I falò e il fuoco di Sant’Antonio Abate

Le origini di questa usanza risalgono al III secolo d. C., quando dall’Oriente si diffuse la dedizione per la figura di questo singolare personaggio. Nella cultura popolare, Sant’Antonio Abate era spesso raffigurato con un porcellino in spalla. I contadini, per distinguerlo da Antonio detto “da Padova” (originario, tuttavia, di Lisbona), lo chiamavano infatti Sant’Antoni del purscell. Spesso era rappresentato con lingue di fuoco ai piedi e aveva in mano un bastone alla cui estremità era appeso un campanellino. Sull’abito spiccava il tau, croce egiziana a forma di “T”, simbolo della vita e della vittoria contro le epidemie. Croce la quale sembra alludere anche al campanello, utilizzato quel tempo per segnalare l’arrivo dei malati contagiosi.

Malgrado tutte queste connotazioni agresti attribuitegli da una tradizione secolare, in realtà Antonio aveva poco o nulla a che fare col mondo contadino. Era un eremita ed un asceta tra i più rigorosi nella storia del Cristianesimo antico. Nato nell’Alto Egitto a metà del III sec d.C. da ricchi genitori cristiani, Antonio rimase orfano all’età di vent’anni, diede ai poveri la sua parte di eredità e visse da eremita nel deserto combattendo più volte contro grandi tentazioni. Secondo la tradizione il demonio assunse le più diverse forme bestiali per tormentare Antonio e farlo desistere dal cammino di santità. Una piccola folla di seguaci si riunì intorno al santo, per farsi dirigere nella vita eremitica.

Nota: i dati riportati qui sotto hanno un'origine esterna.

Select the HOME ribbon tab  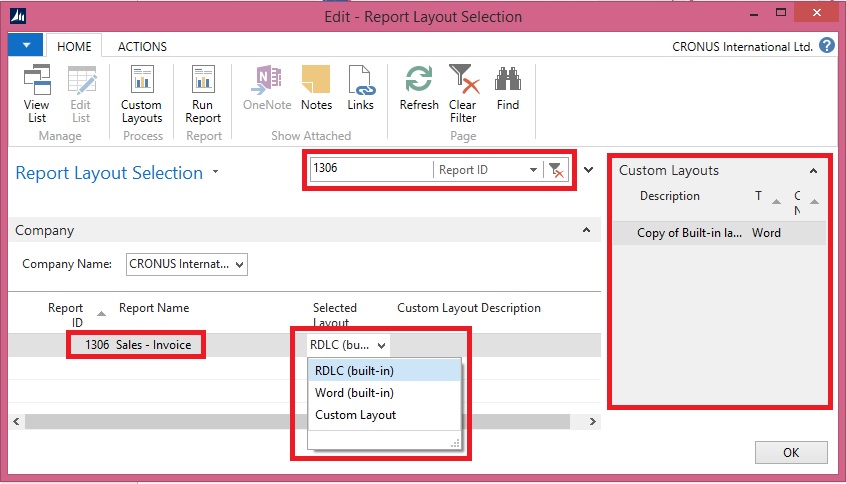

La storia ricorda che i canonici di Sant’Antonio avevano ottenuto il permesso di allevare i maiali all’interno de centri abitati. Infatti, il grasso di maiale veniva utilizzato come emolliente per le piaghe provocate dal “fuoco di S. Antonio”. Il compito primario dell’ordine risiedeva proprio nel curare questo terribile morbo, negli ospizi delle piccole e delle grandi città.

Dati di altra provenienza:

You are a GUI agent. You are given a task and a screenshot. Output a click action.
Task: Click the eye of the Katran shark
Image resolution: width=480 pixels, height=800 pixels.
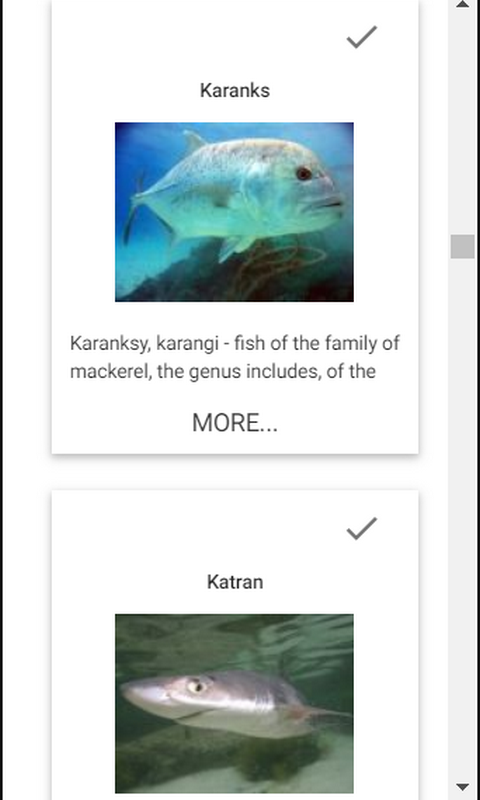pyautogui.click(x=196, y=686)
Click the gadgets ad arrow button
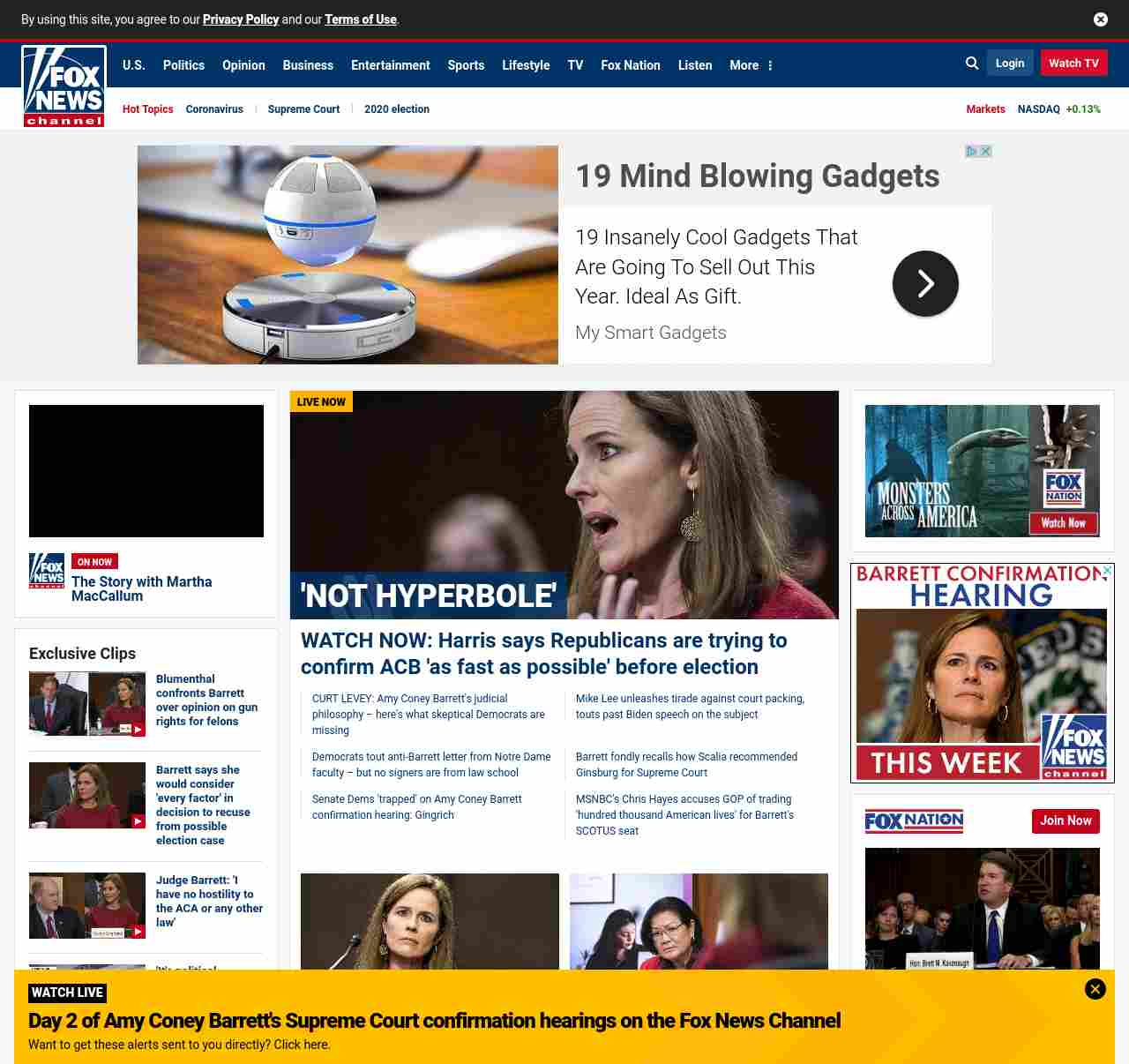 925,284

“Sant’Antonio dalla barba bianca fammi trovare quel che mi manca”

Col passar del tempo la dedizione del popolo per Sant’Antonio non venne mai meno. Durante il Medioevo venne presa la decisione di festeggiare la sua festa il 17 gennaio, giorno in cui mori nel suo eremo. Tuttavia la festa e la conseguente accensione dei fuochi traggono, secondo alcuni, le proprie radici dal paganesimo. Per la precisione nell’Irlanda celtica; era consuetudine il 17 gennaio del calendario celtico, appiccare il fuoco per festeggiare la fine dell’inverno. La festività era dedicata al dio Lug, signore della morte e della resurrezione sempre accompagnato da un cinghiale, uno degli animali simboli delle popolazioni primitive europee. Il rogo simboleggiava non solo la fine dell’inverno, ma anche le fiamme infernali.

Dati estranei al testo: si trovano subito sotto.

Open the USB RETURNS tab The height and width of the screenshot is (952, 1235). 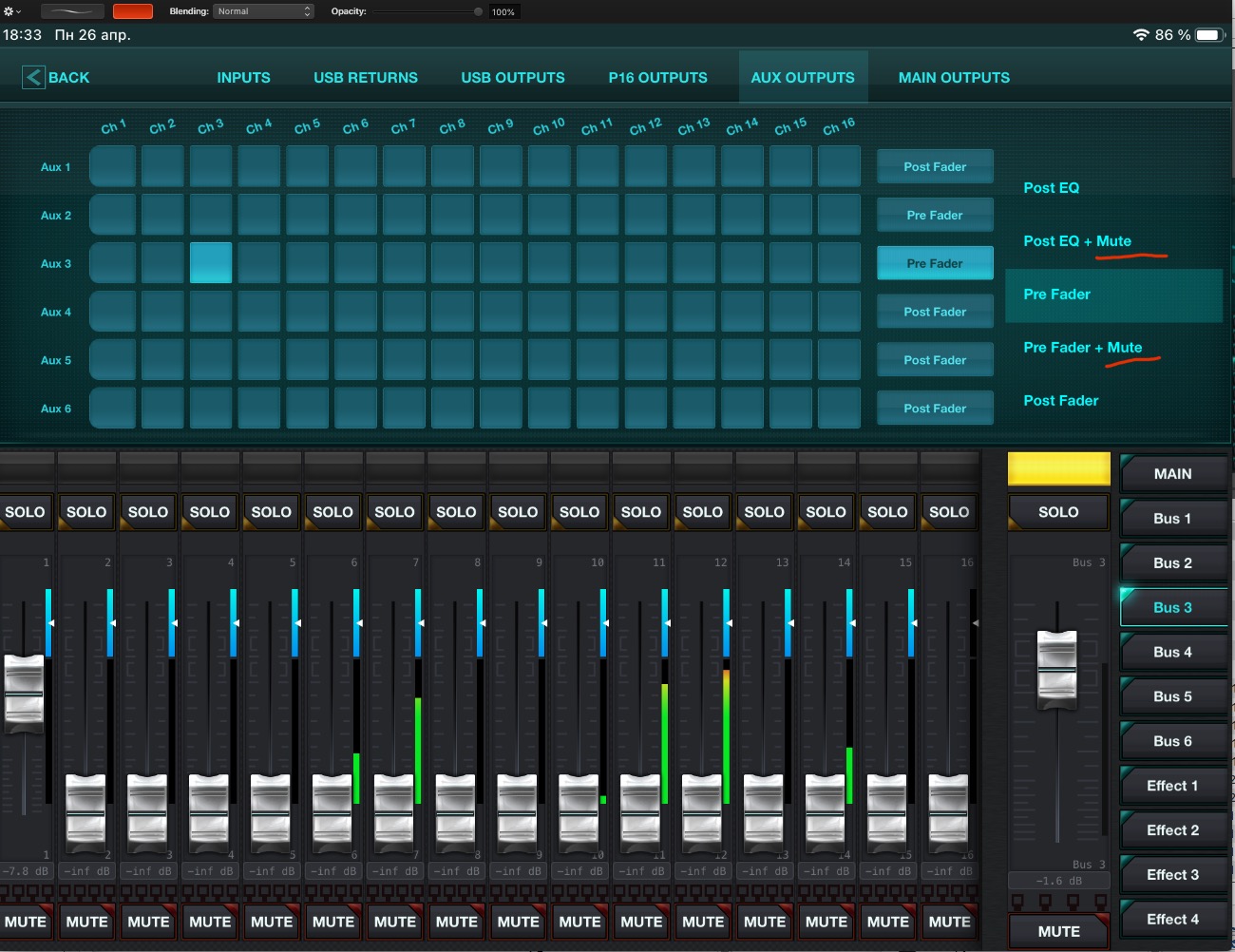click(x=366, y=78)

Nel Medioevo, dopo lunghe e continue trasformazioni, la cultura cristiana si impossessò di Lug  e della sua storia, sostituito da Sant’Antonio Abate. Il rogo perse le sue caratteristiche pagane e diventò un rito di passaggio tra due stagioni. Inoltre, la storia della festa e la tradizione vuole che nel falò vengano gettati tra le fiamme i bigliettini, con scritto il proprio desiderio. Da qui il celebre detto “Sant’Antonio dalla barba bianca fammi trovare quel che mi manca”.